Published on December 24, 2002

By James Ledbetter

PublicAffairs/HarperCollins, (2003), $26

Nearly everybody in town has some kind of "I told you so" story about the now-defunct technology business magazine The Industry Standard. And can you blame them? During the dot-com boom, the San Francisco-based publication came to symbolize the era's decadence -- free top-of-the-line booze on its roof every Friday, unlimited expense accounts for reporters, conferences in Barcelona and Telluride. Ah, the good old days.

My old Industry Standard AmEx account still a painful memory, I picked up former Standard staffer James Ledbetter's new book with great eagerness. Through the lens of his own fun-then-frustrating experience as an editor at the Standard, Ledbetter tries to explain why the magazine, launched in 1998 and once the fastest-growing mag in history, died merely three years later.

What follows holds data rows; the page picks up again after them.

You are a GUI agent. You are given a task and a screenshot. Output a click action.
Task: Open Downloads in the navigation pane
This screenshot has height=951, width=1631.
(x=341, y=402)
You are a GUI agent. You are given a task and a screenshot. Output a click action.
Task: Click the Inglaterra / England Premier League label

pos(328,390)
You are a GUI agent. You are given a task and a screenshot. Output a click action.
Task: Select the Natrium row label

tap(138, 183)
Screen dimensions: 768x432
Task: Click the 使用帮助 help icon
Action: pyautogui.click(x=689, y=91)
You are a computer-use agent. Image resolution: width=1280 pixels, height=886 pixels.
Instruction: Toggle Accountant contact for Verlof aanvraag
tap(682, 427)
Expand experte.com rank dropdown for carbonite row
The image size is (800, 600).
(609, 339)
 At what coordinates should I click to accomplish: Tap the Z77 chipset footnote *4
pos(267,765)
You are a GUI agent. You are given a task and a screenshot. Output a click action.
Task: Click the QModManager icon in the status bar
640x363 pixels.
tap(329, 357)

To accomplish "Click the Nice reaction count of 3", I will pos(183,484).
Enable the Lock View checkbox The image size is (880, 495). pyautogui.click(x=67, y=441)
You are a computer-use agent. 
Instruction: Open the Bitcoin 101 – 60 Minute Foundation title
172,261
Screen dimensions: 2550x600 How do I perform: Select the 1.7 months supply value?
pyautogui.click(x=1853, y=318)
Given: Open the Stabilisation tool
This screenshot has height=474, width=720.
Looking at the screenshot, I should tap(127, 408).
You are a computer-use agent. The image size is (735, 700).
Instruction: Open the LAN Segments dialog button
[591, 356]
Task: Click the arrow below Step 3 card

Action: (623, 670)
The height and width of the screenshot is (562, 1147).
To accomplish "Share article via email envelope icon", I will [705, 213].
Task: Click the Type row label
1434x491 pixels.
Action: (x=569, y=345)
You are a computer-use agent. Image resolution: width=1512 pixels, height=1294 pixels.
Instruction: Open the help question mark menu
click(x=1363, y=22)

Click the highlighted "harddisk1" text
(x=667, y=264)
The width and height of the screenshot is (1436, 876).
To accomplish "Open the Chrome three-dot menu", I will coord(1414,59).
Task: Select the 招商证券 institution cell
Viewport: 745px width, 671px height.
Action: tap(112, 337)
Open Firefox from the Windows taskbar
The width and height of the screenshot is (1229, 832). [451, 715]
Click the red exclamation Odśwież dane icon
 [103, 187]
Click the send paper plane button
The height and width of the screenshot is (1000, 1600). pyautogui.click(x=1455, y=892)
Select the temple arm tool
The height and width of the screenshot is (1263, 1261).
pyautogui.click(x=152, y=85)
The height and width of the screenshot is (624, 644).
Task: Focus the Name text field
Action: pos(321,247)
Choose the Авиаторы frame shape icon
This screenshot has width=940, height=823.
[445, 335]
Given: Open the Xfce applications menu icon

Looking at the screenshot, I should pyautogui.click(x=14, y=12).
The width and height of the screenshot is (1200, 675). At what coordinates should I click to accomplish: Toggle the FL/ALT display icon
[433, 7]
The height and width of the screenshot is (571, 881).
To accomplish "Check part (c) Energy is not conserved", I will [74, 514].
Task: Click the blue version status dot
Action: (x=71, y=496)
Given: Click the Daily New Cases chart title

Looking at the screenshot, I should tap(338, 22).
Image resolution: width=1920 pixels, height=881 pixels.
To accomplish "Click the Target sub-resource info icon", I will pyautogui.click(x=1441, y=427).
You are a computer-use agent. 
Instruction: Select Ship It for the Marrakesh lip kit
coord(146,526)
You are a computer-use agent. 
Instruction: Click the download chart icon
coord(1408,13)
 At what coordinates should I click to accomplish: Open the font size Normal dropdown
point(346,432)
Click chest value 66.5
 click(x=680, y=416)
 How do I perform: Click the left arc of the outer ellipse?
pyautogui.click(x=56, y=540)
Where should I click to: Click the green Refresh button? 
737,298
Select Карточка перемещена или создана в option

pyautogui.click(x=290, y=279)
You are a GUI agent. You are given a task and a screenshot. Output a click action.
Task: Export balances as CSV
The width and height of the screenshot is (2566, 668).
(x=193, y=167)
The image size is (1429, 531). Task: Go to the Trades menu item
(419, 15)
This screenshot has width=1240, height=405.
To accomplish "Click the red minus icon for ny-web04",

The best thing by far about Starving to Death is its hilarious characterization of the Standard's tanned, surfing, Wunderkind CEO, John Battelle. Skewered in the opening chapters as "a frat boy," Battelle goes on to steal the rest of the book. Few will want to miss anecdotes like Battelle hiring the CFO of a bankrupt company simply because he "looked like a CFO" in his dorky pin-striped shirts. Or a sockless Battelle, onstage during a Standardconference in Spain, getting weird looks from European business leaders for giving them impromptu props on their ability to "party."

As the business case study it strives to be, however, Starving to Death is rather anemic. The reason the Standarddied (no secret to anybody) is that its parent company, International Data Group, turned off the financial spigot when the magazine ran out of money. Ledbetter guesses at reasons for this, besides the obvious one about the Standard's advertisers going belly up. He suggests, for instance, that IDG chiefs may have been sore that the Standard execs (there's that darn Battelle again) refused to kiss their parent-company asses. But since Ledbetter wasn't present at any of the Standard's nail-biting final meetings with IDG, and quotes from IDG's top brass are conspicuously absent from his book, Starving to Death fails in its attempt to dramatize the pathos of the magazine's final days.